Fu come se avesse messo la sua minuscola mano dentro il petto di Judith
e stretto forte il cuore che aveva fame da anni di un simile frutto. Judith si
chinò ad abbracciarla, mentre le salivano le lacrime agli occhi. La bocca
della piccina era morbida, fresca e dolce. Aveva portato lei la rosa durante
il tragitto attraverso la città e odorava ancora del suo profumo. Non aveva
niente da dire, non ancora, era troppo occupata a osservare e ammirare la
stanza e la signora.

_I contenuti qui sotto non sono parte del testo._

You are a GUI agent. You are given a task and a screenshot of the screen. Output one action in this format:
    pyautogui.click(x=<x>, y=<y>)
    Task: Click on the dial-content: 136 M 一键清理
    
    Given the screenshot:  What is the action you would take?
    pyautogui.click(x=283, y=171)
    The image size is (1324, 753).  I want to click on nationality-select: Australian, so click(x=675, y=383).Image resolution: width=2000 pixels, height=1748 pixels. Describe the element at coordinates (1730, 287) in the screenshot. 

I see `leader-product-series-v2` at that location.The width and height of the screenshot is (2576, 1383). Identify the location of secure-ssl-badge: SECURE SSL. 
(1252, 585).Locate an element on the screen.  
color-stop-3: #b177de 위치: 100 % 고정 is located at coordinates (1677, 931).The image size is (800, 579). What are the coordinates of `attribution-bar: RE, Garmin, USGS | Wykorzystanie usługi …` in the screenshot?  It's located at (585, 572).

Avrebbero chiacchierato più tardi, quando avrebbero
preso confidenza l'una con l'altra.
Niall abbassò gli occhi a guardarla, con un sorriso pensieroso. «È stato
padre Adam a scegliere il suo nome», spiegò. «Un nome insolito... si
chiama Rosalba.»
«Come vi invidio!» mormorò Judith, come aveva già fatto una volta.
Si era creato di nuovo un lieve imbarazzo tra di loro, riusciva difficile a
entrambi trovare qualcosa da dire. Si era parlato così poco, in quell'incontro, e con tanto ritegno! Niall riprese la mano della figlioletta e la trasse
fuori dalla sbarra di luce, verso la porta, lasciando Judith con la rosa can-
dida, ancora illuminata dal sole, stretta al petto. L'altra rosa bianca, Rosalba, si mosse per uscire, ma poi girò la testa sorridendo di nuovo, un sorriso
di commiato.
«Su, pulcino, torniamo a casa. La nostra commissione l'abbiamo fatta,
ormai.»
Se ne sarebbero andati, tutti e due, e non vi sarebbero più state rose da
portare, più pigioni da pagare il giorno della festa di santa Winifred. E se
andavano via, forse non vi sarebbe mai stato un altro momento come quello, non sarebbero mai più stati tutti e tre insieme, nella stessa stanza.
Avevano raggiunto la porta quando Judith mormorò di slancio: «Niall...»
Lui si voltò, illuminandosi a un tratto, e la vide là, ritta nel sole, il viso
bianco e sbocciato come la rosa.
«Non andate via, Niall!» Aveva trovato finalmente le parole giuste, al
momento giusto. Gli disse ciò che gli aveva sussurrato nel cuore della notte, davanti alla porta del Godric's Ford.
«Oh, vi prego, non lasciatemi adesso!»